Brasil

Intervención militar en Río

El Senado de Brasil aprobó por la medianoche (local) el decreto firmado el viernes por el presidente Michel Temer, que le da a las Fuerzas Armadas el control de la seguridad pública en el estado de Río de Janeiro a raíz de la escalada de violencia en la región.

La sesión en la que se discutió la medida firmada por el Ejecutivo comenzó a las 20:30 horas (23:30 GMT) y, después de los discursos de varios parlamentarios, se votó minutos antes de las 00:00. Hubo 55 votos a favor, 13 en contra y una abstención.

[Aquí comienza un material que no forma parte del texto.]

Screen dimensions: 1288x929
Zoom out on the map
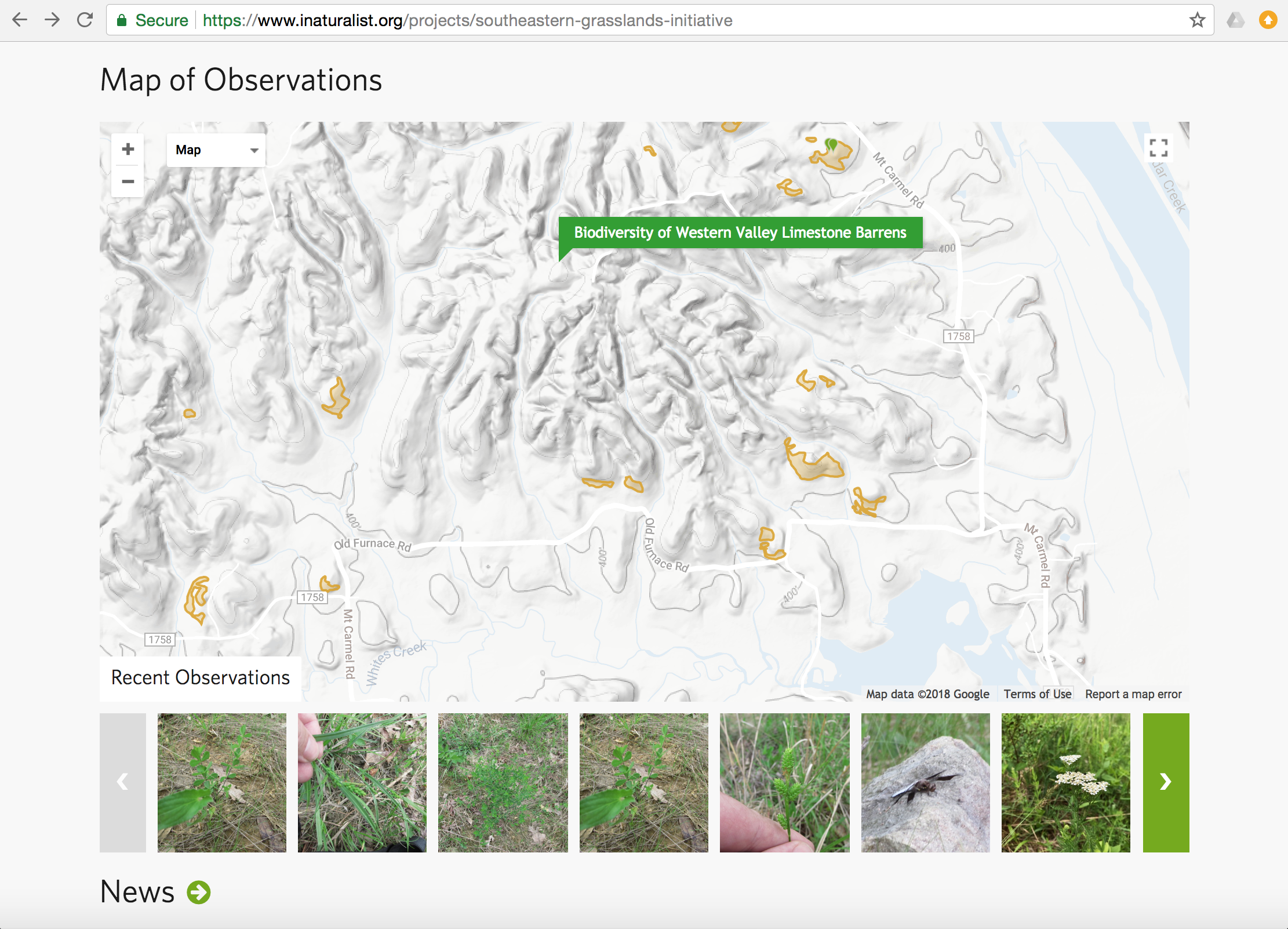click(128, 182)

Hoy mismo, por la madrugada, el decreto ya había sido validado en la Cámara de Diputados, en una sesión que había comenzado el lunes por la noche. Con la ratificación en la Cámara Alta, la medida, que de todas formas era de aplicación inmediata, queda definitivamente aprobada.

El decreto firmado por Temer es el primero en su tipo desde que se promulgó en Brasil la Constitución de 1988. La medida se propone, según refiere el texto, “poner término al grave comprometimiento del órden público en el estado de Río de Janeiro”.

El general Walter Souza Braga Netto, máximo líder del Comando Militar del Este, es el interventor designado para conducir la intervención en Río y liderar las policías locales, así como el Cuerpo de Bomberos y el Sistema Penitenciario estadual.

Todavía existen, de todas formas, muchas dudas sobre la forma en que la intervención federal será implementada. Entre ayer y hoy, circularon diferentes versiones en la prensa local respecto a un posible pedido del Ejecutivo a la Justicia para que posibilite la expedición de mandatos colectivos de búsqueda.

Hasta ahora, esos mandatos sólo pueden ser expedidos para una vivienda específica, pero, de confirmarse la versión, podrían ser utilizados para una cuadra o una manzana enteras.

La falta de precisiones sobre la medida incluso llevó al ministro de Defensa, Raúl Jungmann, a aclarar que no habra “carta blanca” para los militares en la región.

Según informa el diario “O Globo”, sin embargo, en una reunión que mantuvo el lunes con Temer, Eduardo Vilas Boas, comandante del Ejército, le habría pedido al presidente “garantías” para los militares durante el tiempo que dure la acción, es decir hasta el 31 de diciembre de este año.

“Necesitamos tener garantías para no enfrentar, en 30 años, una nueva Comisión de la Verdad, por lo que vamos a enfrentar en Río”, habría pedido el militar, según relataron testigos al periódico.

La Comisión de la Verdad actuó en Brasil entre 2012 y 2014 e investigó las violaciones a derechos humanos ocurridas en el país entre 1946 y 1988, principalmente en períodos en que el país era gobernado por una dictadura militar.